Copy the lines from the one containing "Task: Jump to top with the up arrow button" through the one containing "click(x=346, y=580)", both included, without changing them. Leave the pictures out of your answer.

═══ Material to process

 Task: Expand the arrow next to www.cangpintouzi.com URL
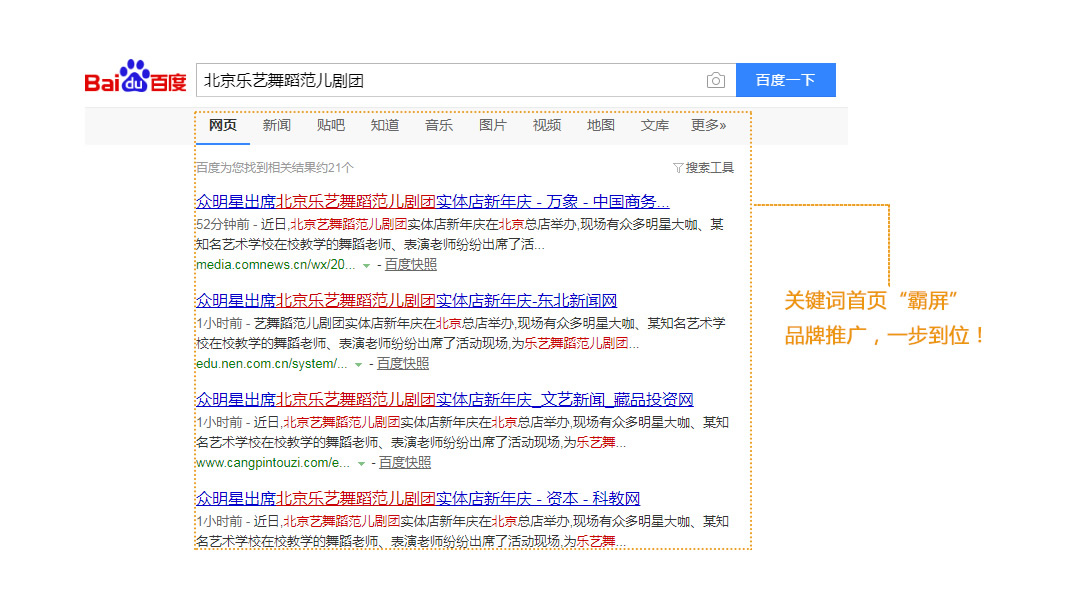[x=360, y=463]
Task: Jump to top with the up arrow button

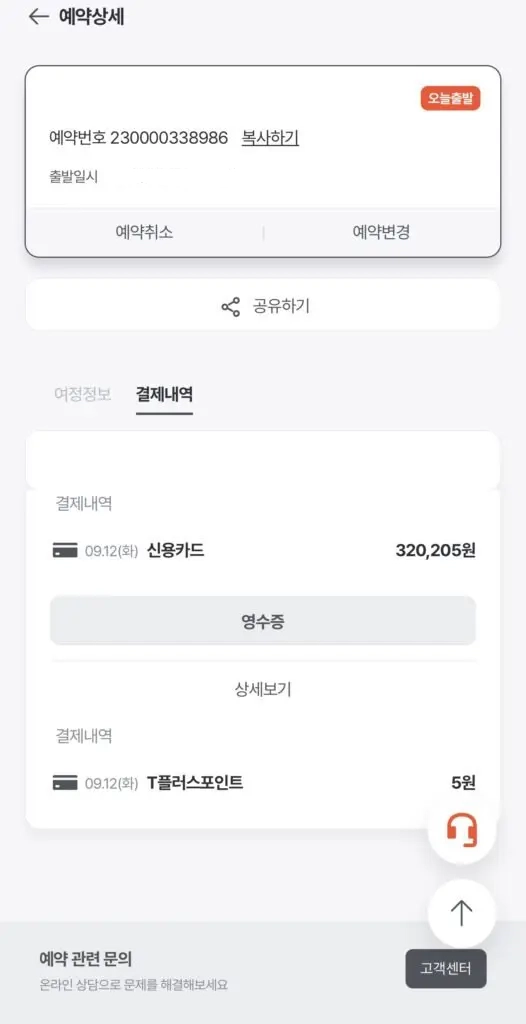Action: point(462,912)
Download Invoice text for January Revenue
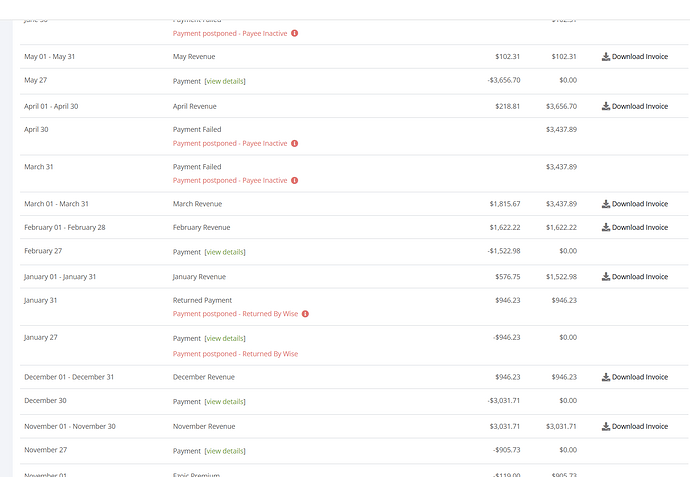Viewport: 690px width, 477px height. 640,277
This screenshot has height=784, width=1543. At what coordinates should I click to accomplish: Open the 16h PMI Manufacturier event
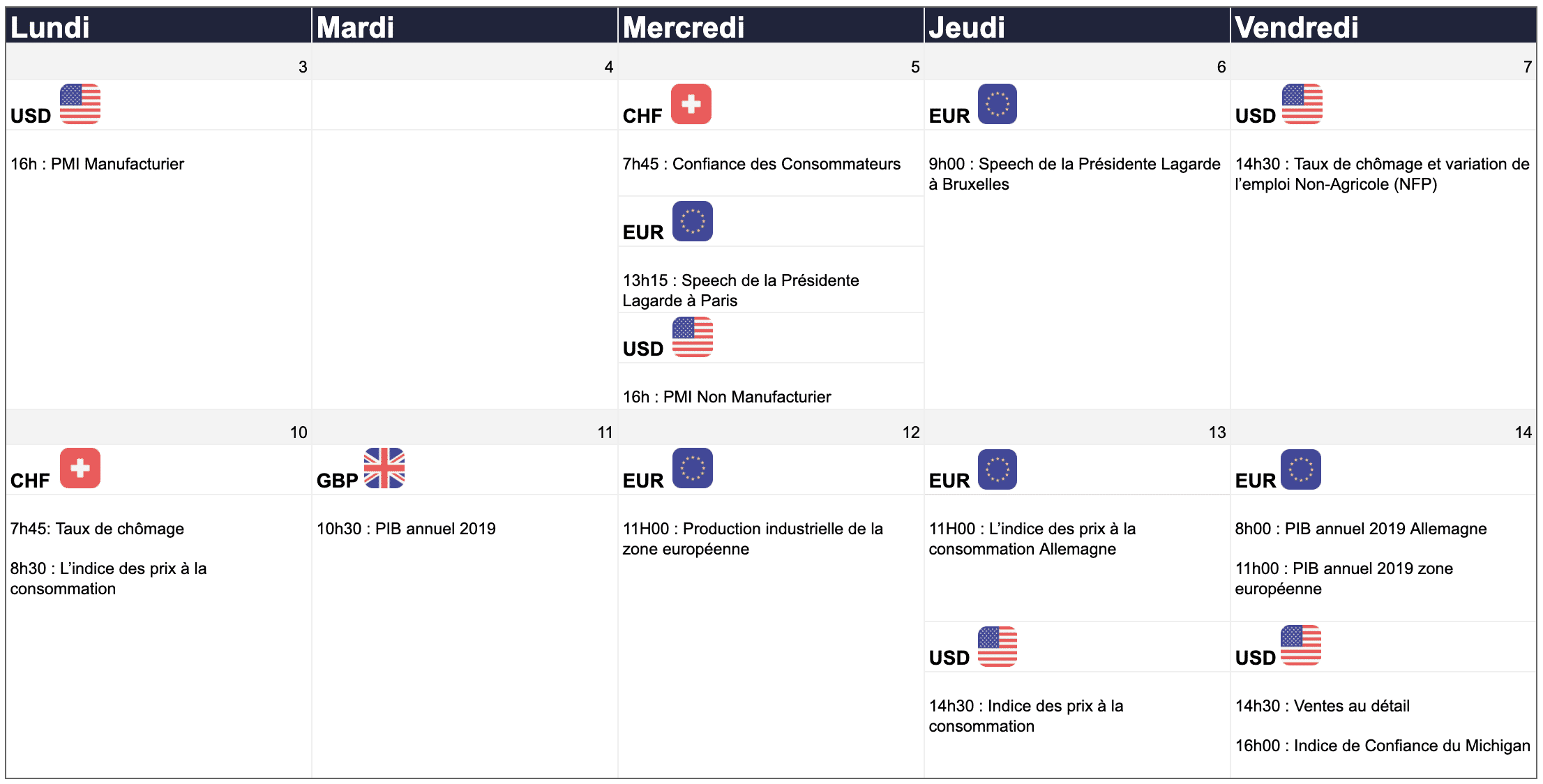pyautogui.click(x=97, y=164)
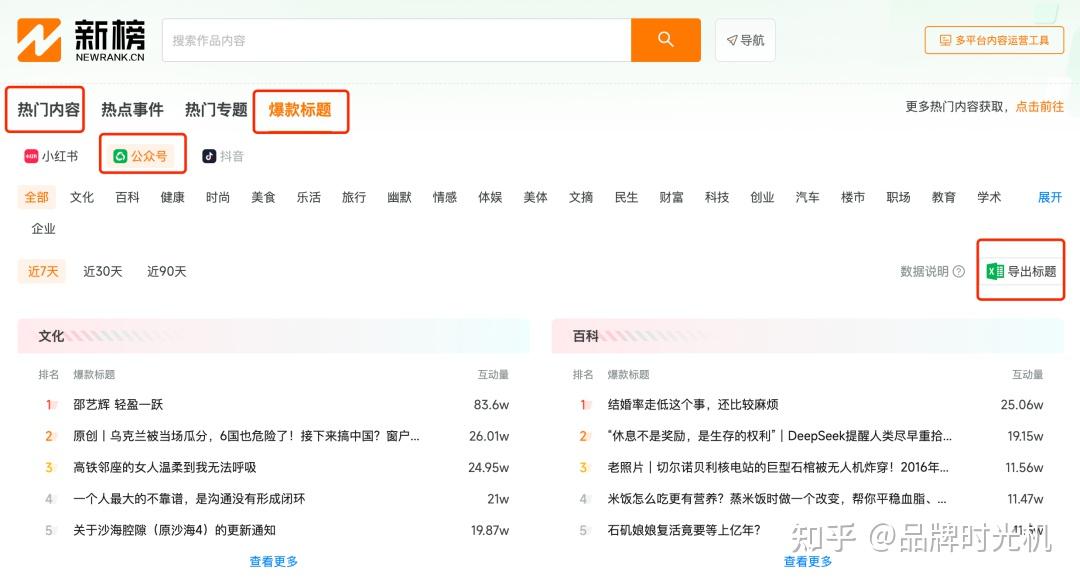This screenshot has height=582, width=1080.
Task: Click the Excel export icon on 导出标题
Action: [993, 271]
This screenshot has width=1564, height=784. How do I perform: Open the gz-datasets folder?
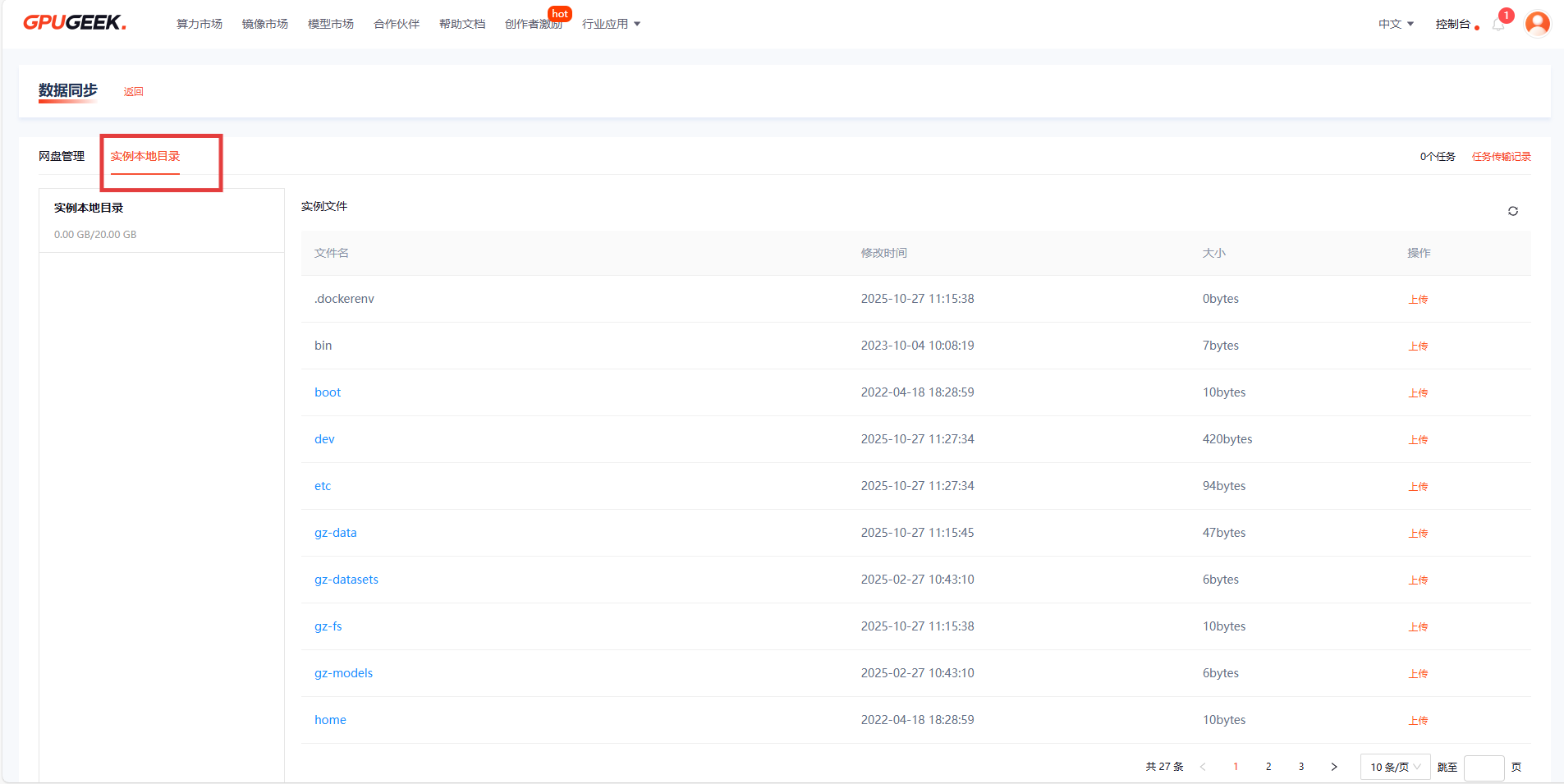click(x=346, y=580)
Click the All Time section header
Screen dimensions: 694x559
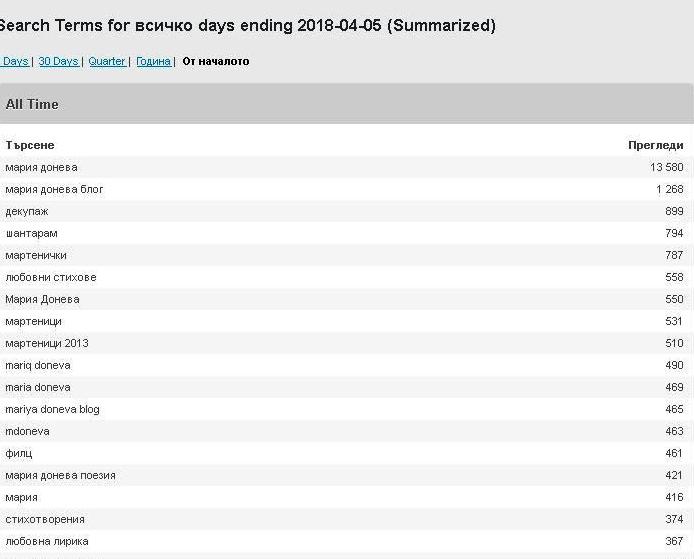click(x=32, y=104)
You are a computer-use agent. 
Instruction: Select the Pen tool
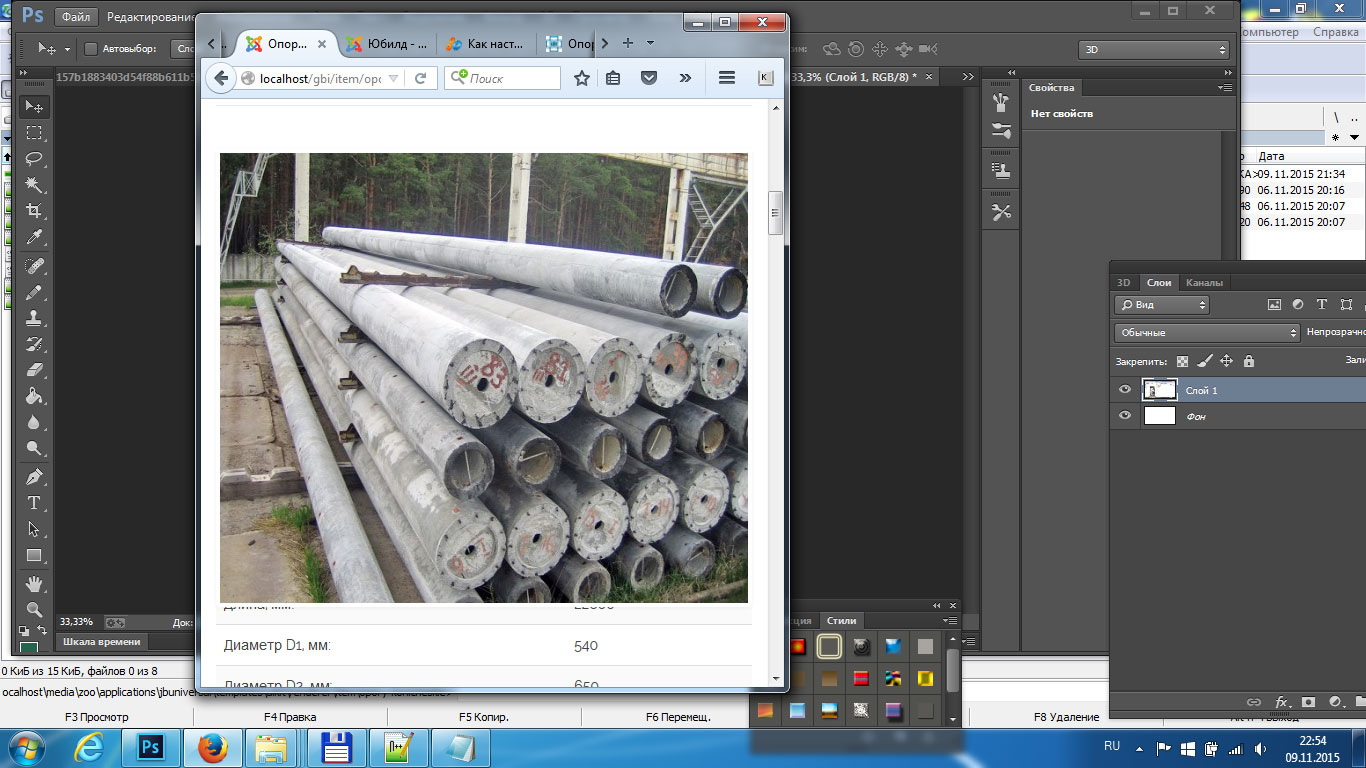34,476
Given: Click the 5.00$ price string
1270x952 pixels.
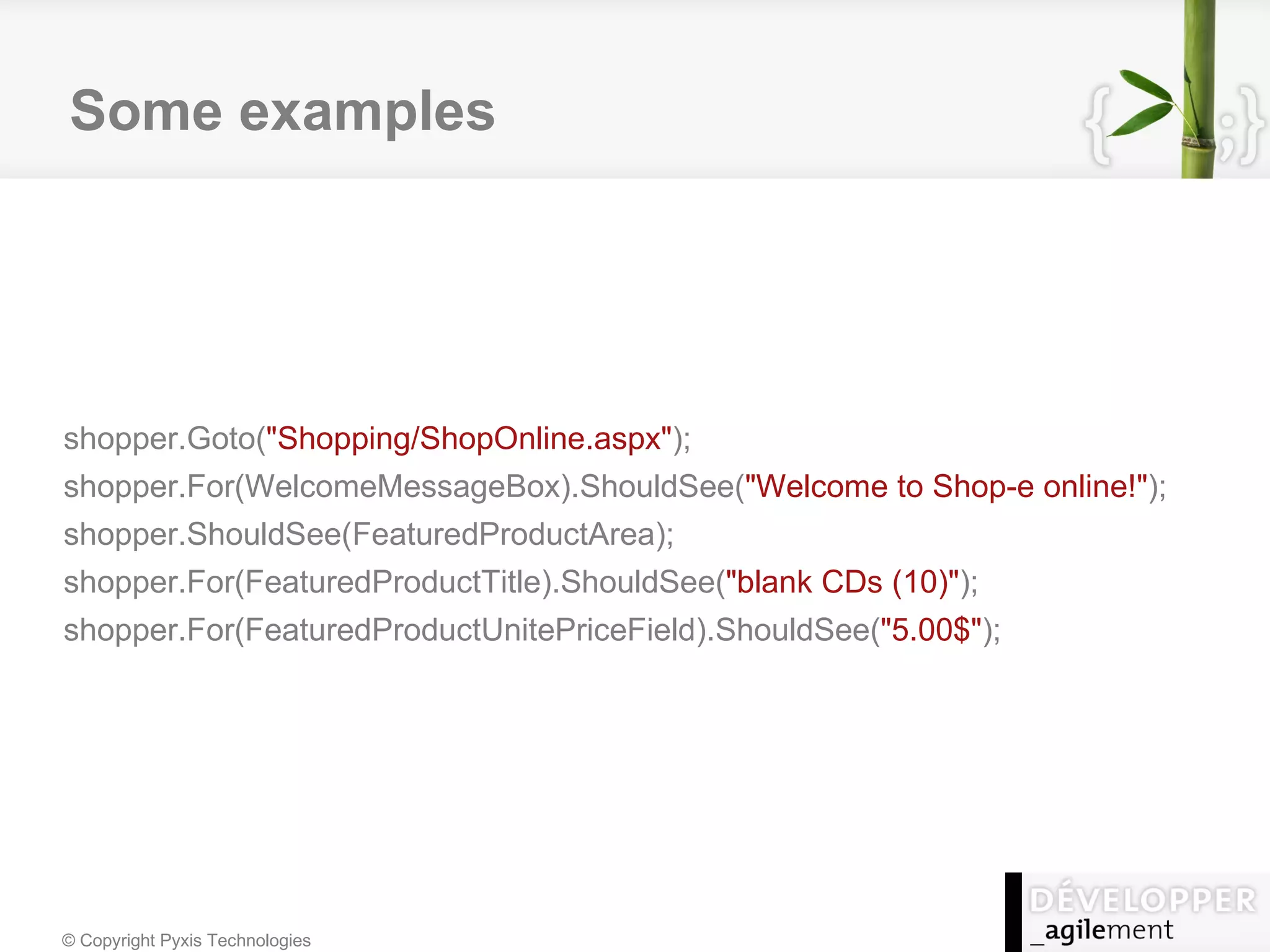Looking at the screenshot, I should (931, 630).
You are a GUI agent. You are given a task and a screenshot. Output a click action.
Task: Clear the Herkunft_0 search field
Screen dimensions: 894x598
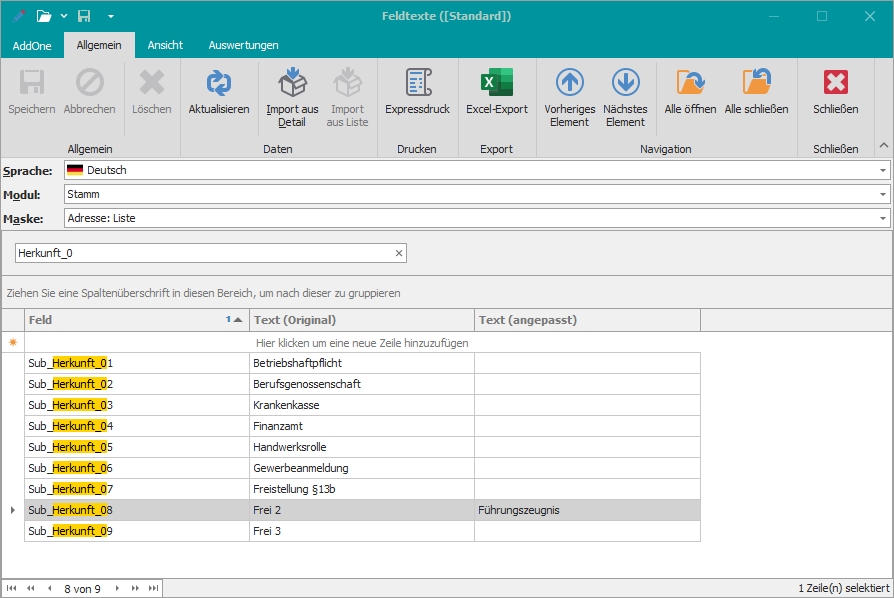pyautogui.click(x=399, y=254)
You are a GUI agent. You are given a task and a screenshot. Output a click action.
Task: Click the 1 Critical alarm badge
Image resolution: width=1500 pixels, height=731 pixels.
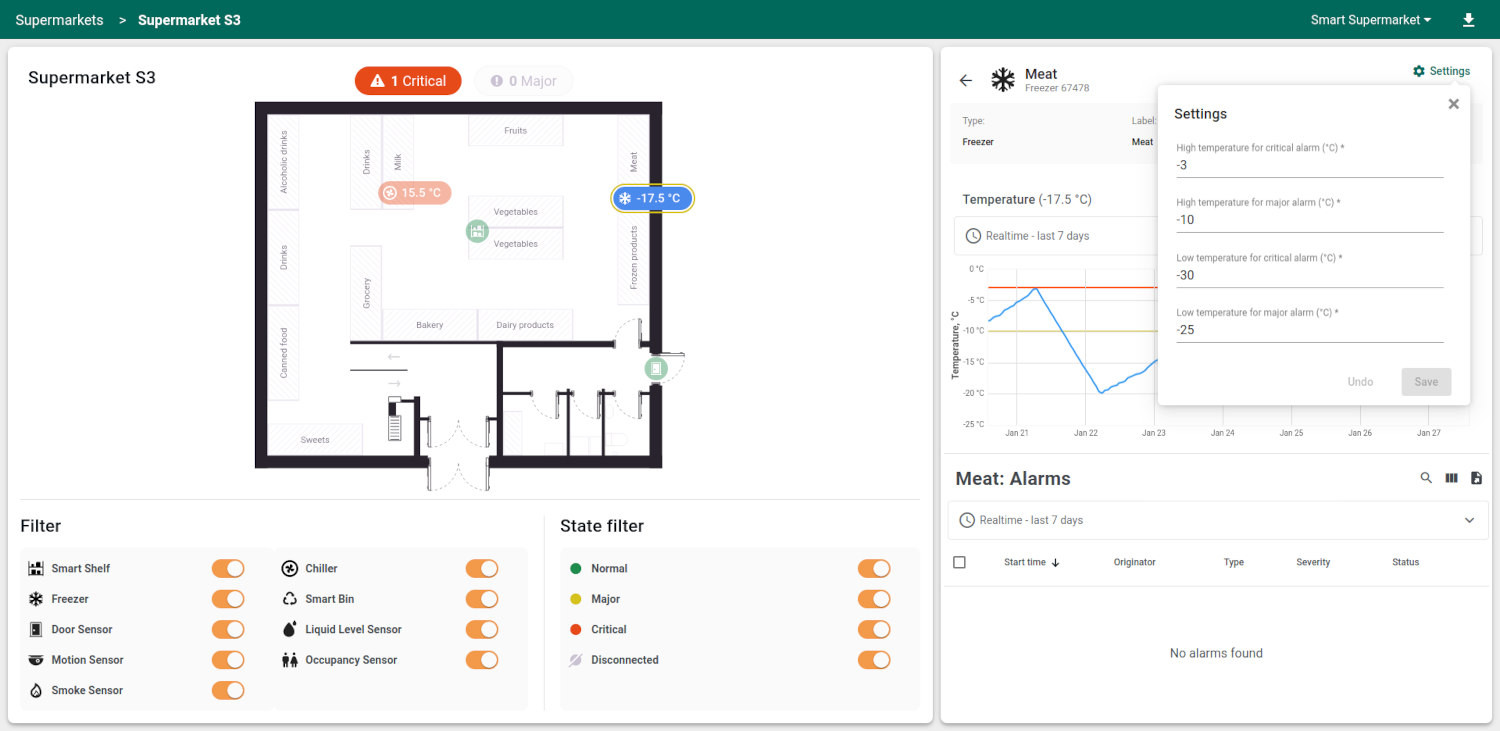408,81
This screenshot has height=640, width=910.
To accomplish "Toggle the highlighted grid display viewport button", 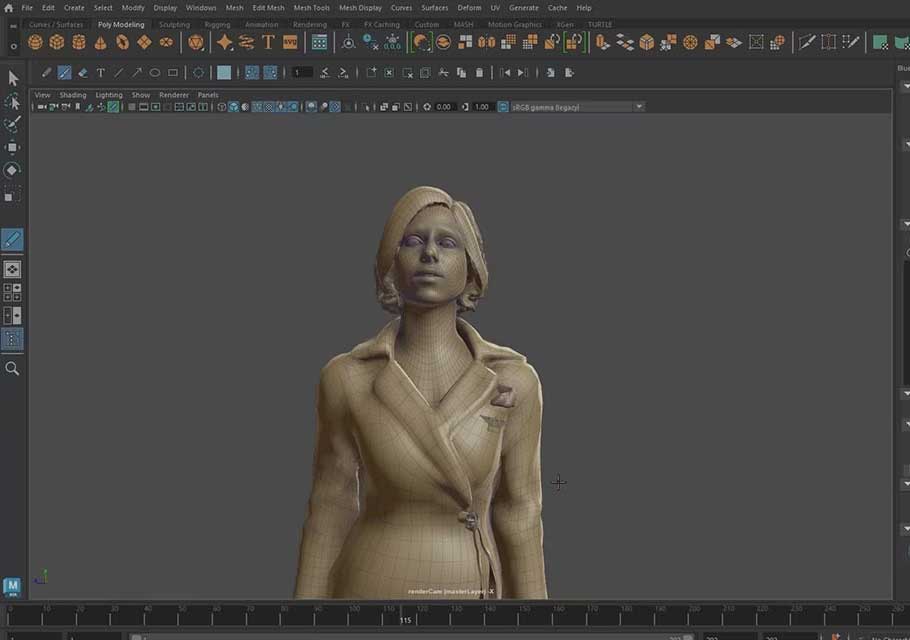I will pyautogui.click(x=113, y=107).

══════

Correct output →
Task: Jump to top with the up arrow button

Action: point(462,912)
Download Invoice text for January Revenue
Viewport: 690px width, 477px height. 640,277
This screenshot has height=784, width=1543. At what coordinates should I click to accomplish: Open the 16h PMI Manufacturier event
pyautogui.click(x=97, y=164)
This screenshot has height=582, width=1080.
Task: Click the Excel export icon on 导出标题
Action: [993, 271]
This screenshot has width=1564, height=784. How do I perform: Open the gz-datasets folder?
click(x=346, y=580)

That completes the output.